# Questions for making a dovetail marking knife



## ColonelTravis (Mar 19, 2013)

What's an ideal thickness for the kerf of a dovetail marking knife? 
Also, is this shape of blade for dovetail marking preferable?










I'm making two knives for the heck of it but one expressly for dovetails. The other knife will have this kind of blade, which I'm guessing isn't preferable for dovetails, or if it's thin enough, maybe so?


----------



## Hammerthumb (Dec 28, 2012)

I have made quite a few marking knives, but this is the last set I made for a friend.



















I like right and left knives as they are easier to use accurately. I also like the lower angle to the point and also a shallow angle to the edge as they make a very nice scribe line in end grain. These were made with 01 steel and are a little harder to sharpen, but keep there edge a long time.


----------



## ColonelTravis (Mar 19, 2013)

Very nice, Paul.


----------



## Loren (May 30, 2008)

I use a short length of hacksaw blade ground into a
hook like a bear claw. I cut the tails first because it's
easier to cut the pins dead vertical than control the
angle of a tail cut. I use a bow saw.

I use a chisel usually but if the pins are to be narrow
a chisel won't fit but the hook blade will.


----------



## PLK (Feb 11, 2014)

What ever works and feels comfortable in your hand. There is no industry standard. My current marking knife is an old spade bit ground to a 45 and fit with an oak handle. I don't like spending money on things I can make. They sure aren't as nice as store bought but they leave a clean line when sharp and that's all I care about.

Paul


----------



## ColonelTravis (Mar 19, 2013)

I've got the handle part fine but the blade thickness is what I'm wondering about. Since first posting this, I read about people using a HSS jigsaw blade for a dovetail knife. Whatever I go with, looks like thin is in!

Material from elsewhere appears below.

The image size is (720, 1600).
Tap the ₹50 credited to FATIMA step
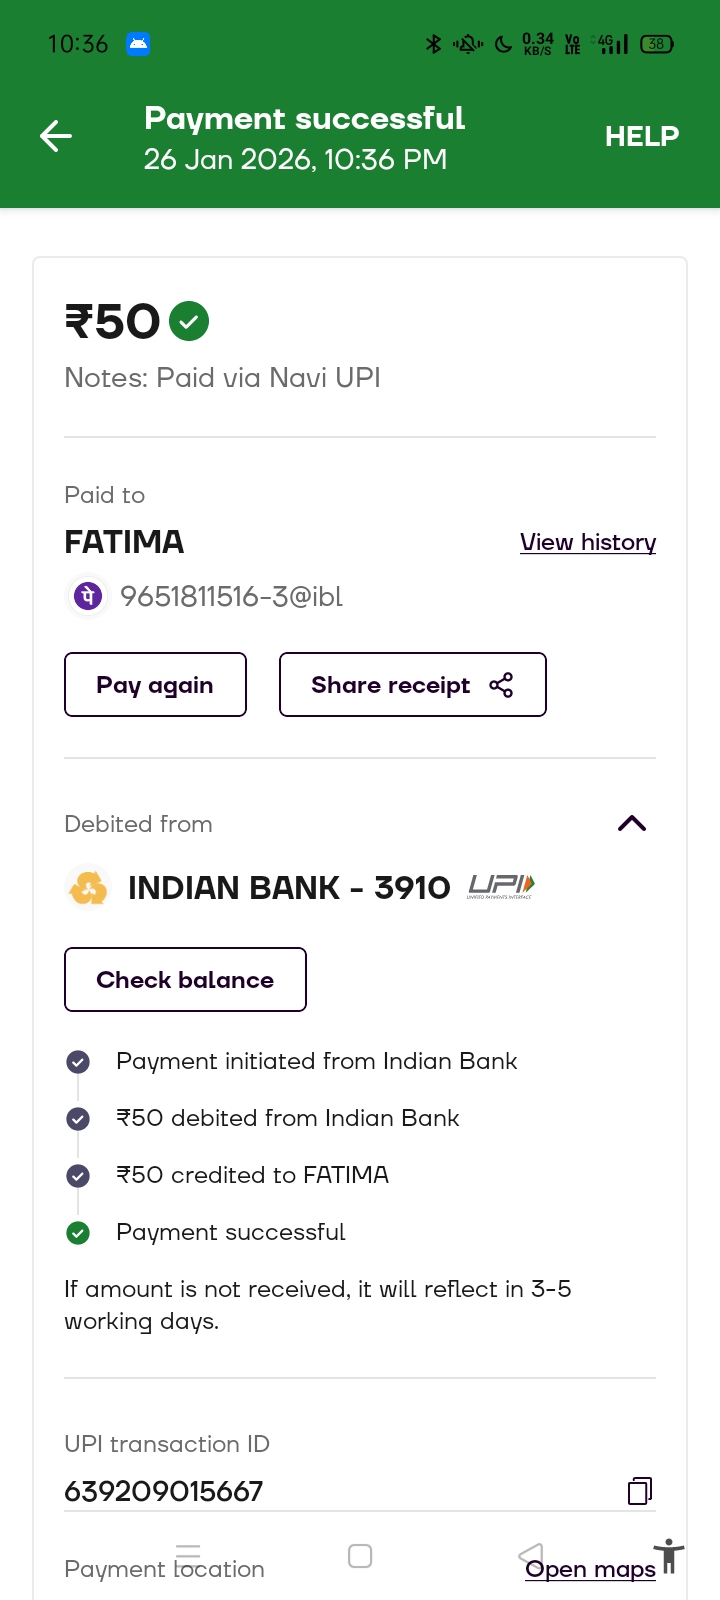coord(252,1175)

Mr. Barron sure makes some nice ones.


----------



## Loren (May 30, 2008)

I have Japan marking knife with a blade kind of profiled
like the ones in the top picture. It only marks one way,
with a hollow back like a Japan chisel, so to mark dovetails
one would nee a pair. Still I have tried similar marking
situations with it and don't like it for that. One is either
holding it vertical and using it like the tip of an x-acto
knife or holding it so a lot of the edge is engaged in the
cut and I don't like either for marking end grain.

Now consider the messy line a pin marking gauge leaves
at the shoulder, one might want to use a knife there. I
just use a Japan marking gauge which has a knife. Again,
a knife for a shop made marking gauge can be made
from a hacksaw blade.

If you don't have skew chisels you might get a pair. They
are most useful and one can fool around with using
them as marking knives. I hold mine (Crown) by the
blades, choked up close to the edge, when I mark with them.

I often carry an Opinel no. 8 in my pocket and I 
do mark with it. No good for dovetails though.


----------



## derekcohen (Jul 15, 2007)

I use HSS jigsaw blades.

Full tutorial here: http://www.inthewoodshop.com/ShopMadeTools/A%20Knife%20for%20Marking%20Dovetails.html










These are now made for sale by Chris Vesper.

Regards from Perth

Derek


----------



## lew (Feb 13, 2008)

Made one using 1/4×1/4 machine tool bit stock








Then ground it thinner


----------



## PLK (Feb 11, 2014)

My personal opinion is use what is comfortable to you. I will never buy another marking knife. The grips I make conform to my hand and can't be replicated. I don't turn my tool handles I shape them with the drill press and sanding bit.

My last marking knife came from and old spade bit.

Paul


----------